SUPPLIED RECORDS:
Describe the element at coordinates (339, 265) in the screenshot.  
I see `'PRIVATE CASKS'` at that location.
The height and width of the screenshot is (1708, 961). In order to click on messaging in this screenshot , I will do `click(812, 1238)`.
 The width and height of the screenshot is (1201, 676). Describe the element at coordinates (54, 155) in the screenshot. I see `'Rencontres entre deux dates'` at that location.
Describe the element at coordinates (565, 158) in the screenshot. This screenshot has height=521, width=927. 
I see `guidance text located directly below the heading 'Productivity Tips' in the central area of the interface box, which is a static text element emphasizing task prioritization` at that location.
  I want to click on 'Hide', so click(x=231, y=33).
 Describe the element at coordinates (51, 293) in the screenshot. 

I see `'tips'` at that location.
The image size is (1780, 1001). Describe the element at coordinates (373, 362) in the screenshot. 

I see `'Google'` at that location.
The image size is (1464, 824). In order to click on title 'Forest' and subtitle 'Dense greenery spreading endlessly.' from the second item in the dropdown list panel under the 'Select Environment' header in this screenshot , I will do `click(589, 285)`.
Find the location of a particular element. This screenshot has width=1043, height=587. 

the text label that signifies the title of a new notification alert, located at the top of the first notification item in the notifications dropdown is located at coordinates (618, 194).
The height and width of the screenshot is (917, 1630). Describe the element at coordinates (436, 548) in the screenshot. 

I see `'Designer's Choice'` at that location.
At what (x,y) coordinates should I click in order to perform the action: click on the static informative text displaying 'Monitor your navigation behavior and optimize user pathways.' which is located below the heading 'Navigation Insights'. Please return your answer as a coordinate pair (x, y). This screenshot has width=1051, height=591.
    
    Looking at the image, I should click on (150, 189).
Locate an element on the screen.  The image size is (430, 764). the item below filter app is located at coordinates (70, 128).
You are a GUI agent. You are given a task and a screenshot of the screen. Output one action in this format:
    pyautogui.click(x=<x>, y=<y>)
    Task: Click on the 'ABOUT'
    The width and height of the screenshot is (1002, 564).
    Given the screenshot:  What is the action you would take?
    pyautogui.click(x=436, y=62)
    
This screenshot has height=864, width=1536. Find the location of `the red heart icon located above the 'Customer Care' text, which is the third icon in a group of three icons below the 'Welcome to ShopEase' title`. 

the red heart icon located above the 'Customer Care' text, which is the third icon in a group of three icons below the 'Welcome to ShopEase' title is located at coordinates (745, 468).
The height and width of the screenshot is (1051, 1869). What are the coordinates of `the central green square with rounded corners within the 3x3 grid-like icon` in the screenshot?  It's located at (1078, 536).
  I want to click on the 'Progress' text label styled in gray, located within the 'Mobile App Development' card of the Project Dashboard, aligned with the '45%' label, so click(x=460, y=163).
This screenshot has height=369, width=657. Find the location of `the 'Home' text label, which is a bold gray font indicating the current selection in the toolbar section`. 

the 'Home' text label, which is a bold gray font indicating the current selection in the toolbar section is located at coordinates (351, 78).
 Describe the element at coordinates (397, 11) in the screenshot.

WRITTEN PROBLEM: Duplicate all of the entries above line for line, leaving every character unchanged.

TASK RESULT:
Describe the element at coordinates (339, 265) in the screenshot.  
I see `'PRIVATE CASKS'` at that location.
The height and width of the screenshot is (1708, 961). In order to click on messaging in this screenshot , I will do `click(812, 1238)`.
 The width and height of the screenshot is (1201, 676). Describe the element at coordinates (54, 155) in the screenshot. I see `'Rencontres entre deux dates'` at that location.
Describe the element at coordinates (565, 158) in the screenshot. This screenshot has height=521, width=927. 
I see `guidance text located directly below the heading 'Productivity Tips' in the central area of the interface box, which is a static text element emphasizing task prioritization` at that location.
  I want to click on 'Hide', so click(x=231, y=33).
 Describe the element at coordinates (51, 293) in the screenshot. 

I see `'tips'` at that location.
The image size is (1780, 1001). Describe the element at coordinates (373, 362) in the screenshot. 

I see `'Google'` at that location.
The image size is (1464, 824). In order to click on title 'Forest' and subtitle 'Dense greenery spreading endlessly.' from the second item in the dropdown list panel under the 'Select Environment' header in this screenshot , I will do `click(589, 285)`.
Find the location of a particular element. This screenshot has width=1043, height=587. 

the text label that signifies the title of a new notification alert, located at the top of the first notification item in the notifications dropdown is located at coordinates (618, 194).
The height and width of the screenshot is (917, 1630). Describe the element at coordinates (436, 548) in the screenshot. 

I see `'Designer's Choice'` at that location.
At what (x,y) coordinates should I click in order to perform the action: click on the static informative text displaying 'Monitor your navigation behavior and optimize user pathways.' which is located below the heading 'Navigation Insights'. Please return your answer as a coordinate pair (x, y). This screenshot has width=1051, height=591.
    
    Looking at the image, I should click on (150, 189).
Locate an element on the screen.  The image size is (430, 764). the item below filter app is located at coordinates (70, 128).
You are a GUI agent. You are given a task and a screenshot of the screen. Output one action in this format:
    pyautogui.click(x=<x>, y=<y>)
    Task: Click on the 'ABOUT'
    The width and height of the screenshot is (1002, 564).
    Given the screenshot:  What is the action you would take?
    pyautogui.click(x=436, y=62)
    
This screenshot has height=864, width=1536. Find the location of `the red heart icon located above the 'Customer Care' text, which is the third icon in a group of three icons below the 'Welcome to ShopEase' title`. 

the red heart icon located above the 'Customer Care' text, which is the third icon in a group of three icons below the 'Welcome to ShopEase' title is located at coordinates (745, 468).
The height and width of the screenshot is (1051, 1869). What are the coordinates of `the central green square with rounded corners within the 3x3 grid-like icon` in the screenshot?  It's located at (1078, 536).
  I want to click on the 'Progress' text label styled in gray, located within the 'Mobile App Development' card of the Project Dashboard, aligned with the '45%' label, so click(x=460, y=163).
This screenshot has height=369, width=657. Find the location of `the 'Home' text label, which is a bold gray font indicating the current selection in the toolbar section`. 

the 'Home' text label, which is a bold gray font indicating the current selection in the toolbar section is located at coordinates (351, 78).
 Describe the element at coordinates (397, 11) in the screenshot.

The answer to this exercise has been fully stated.